WHAT TO DO. Substitute "blue" for "green" in every one of the records below and write them out again with nothing else changed. Omit the pictures.
---------- ROWS
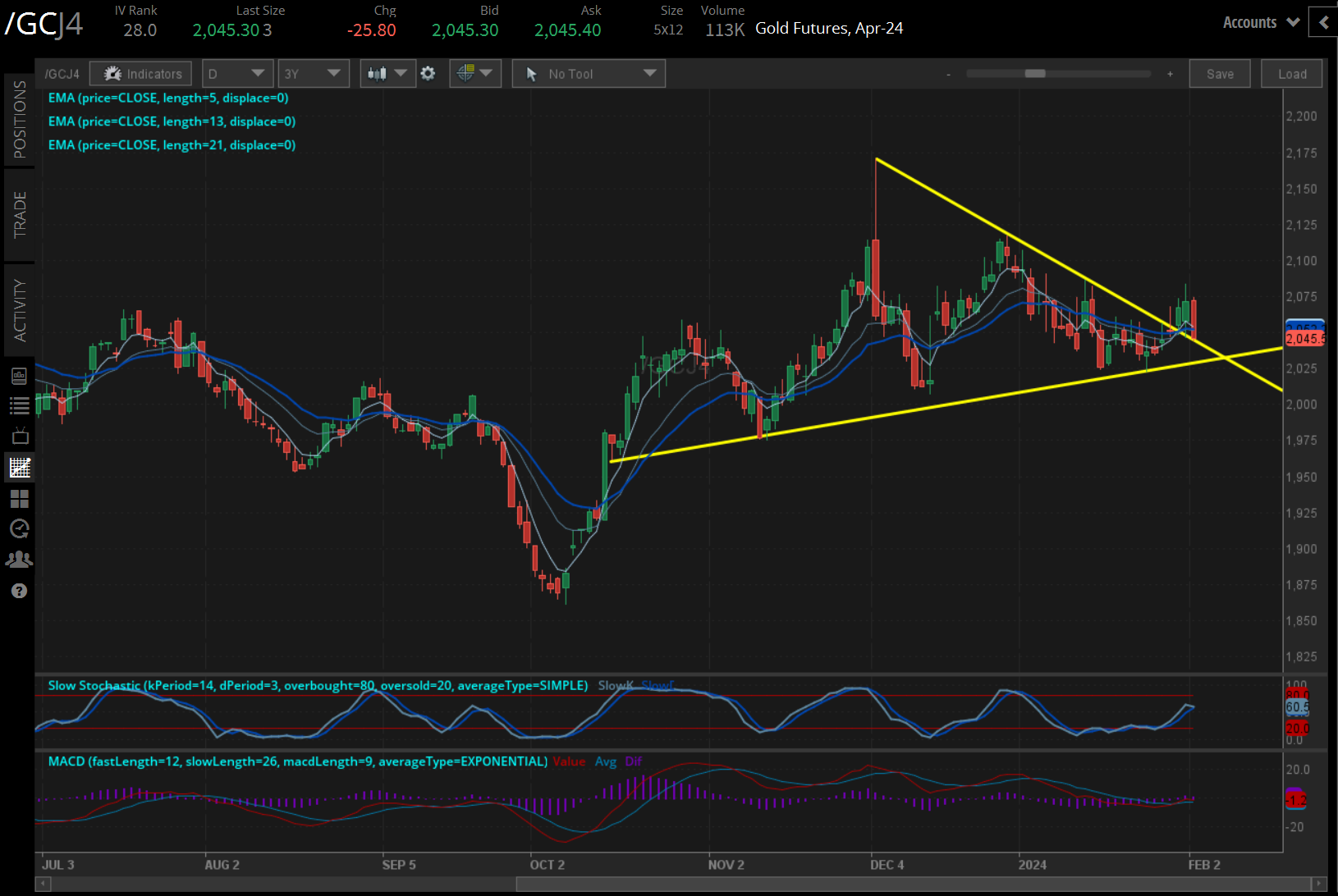Open the community people icon
The height and width of the screenshot is (896, 1338).
[x=20, y=559]
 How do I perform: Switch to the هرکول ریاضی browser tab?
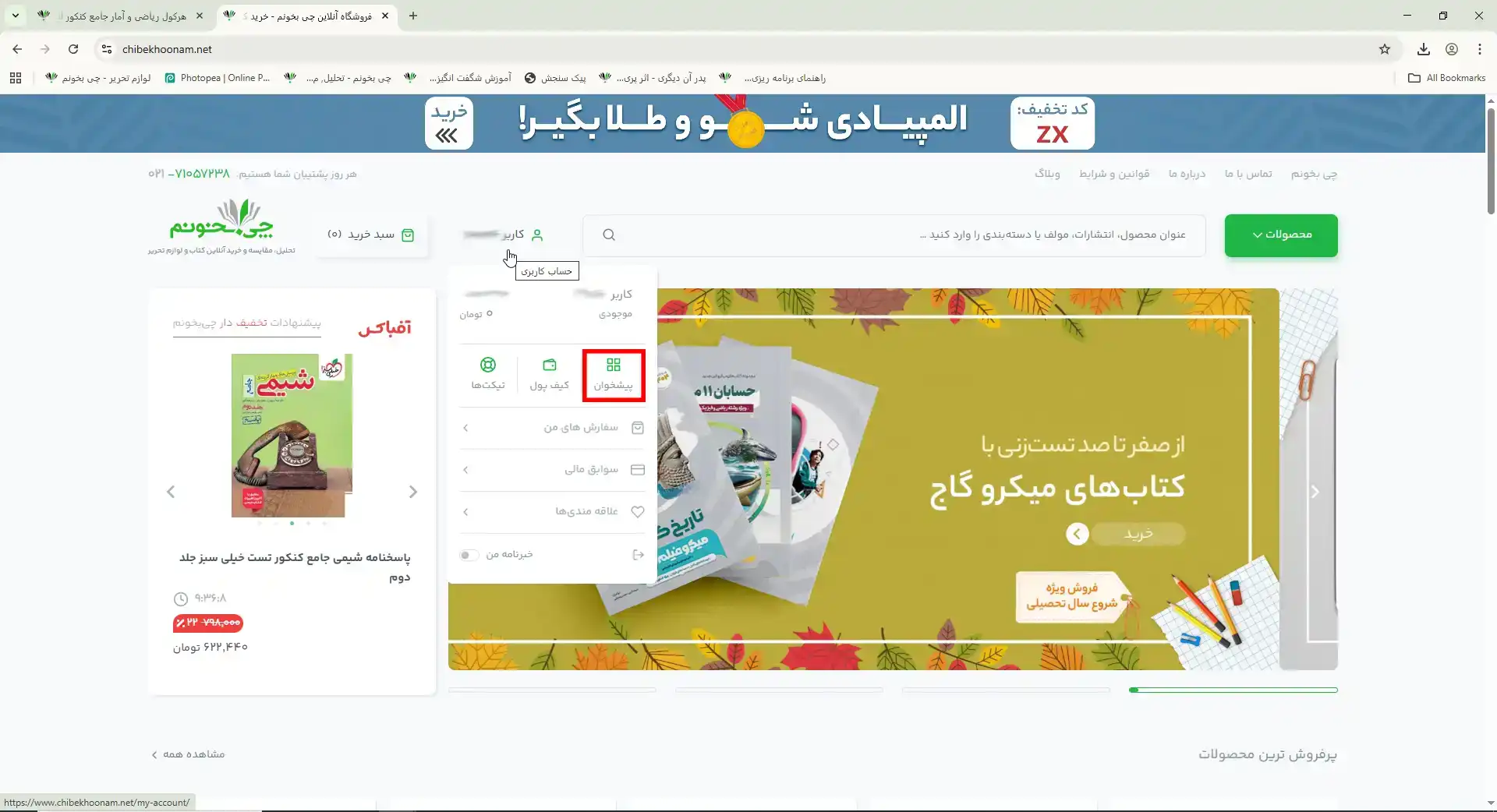pyautogui.click(x=125, y=16)
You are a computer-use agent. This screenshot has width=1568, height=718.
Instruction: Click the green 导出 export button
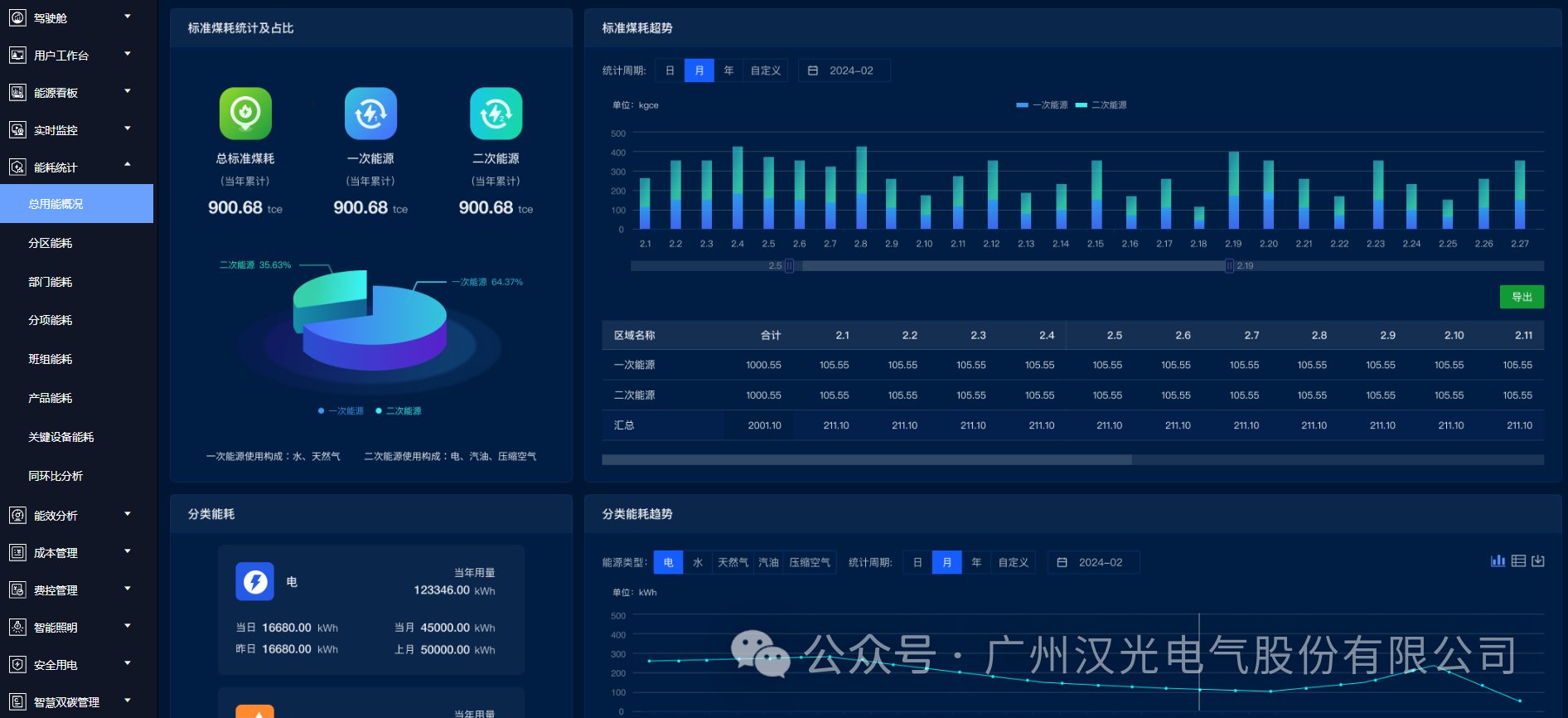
--------------------
ANSWER FOR THE TASK.
Open the community people icon
The height and width of the screenshot is (896, 1338).
[x=20, y=559]
 How do I perform: Switch to the هرکول ریاضی browser tab?
pyautogui.click(x=125, y=16)
You are a computer-use agent. This screenshot has width=1568, height=718.
Instruction: Click the blue 导出 export button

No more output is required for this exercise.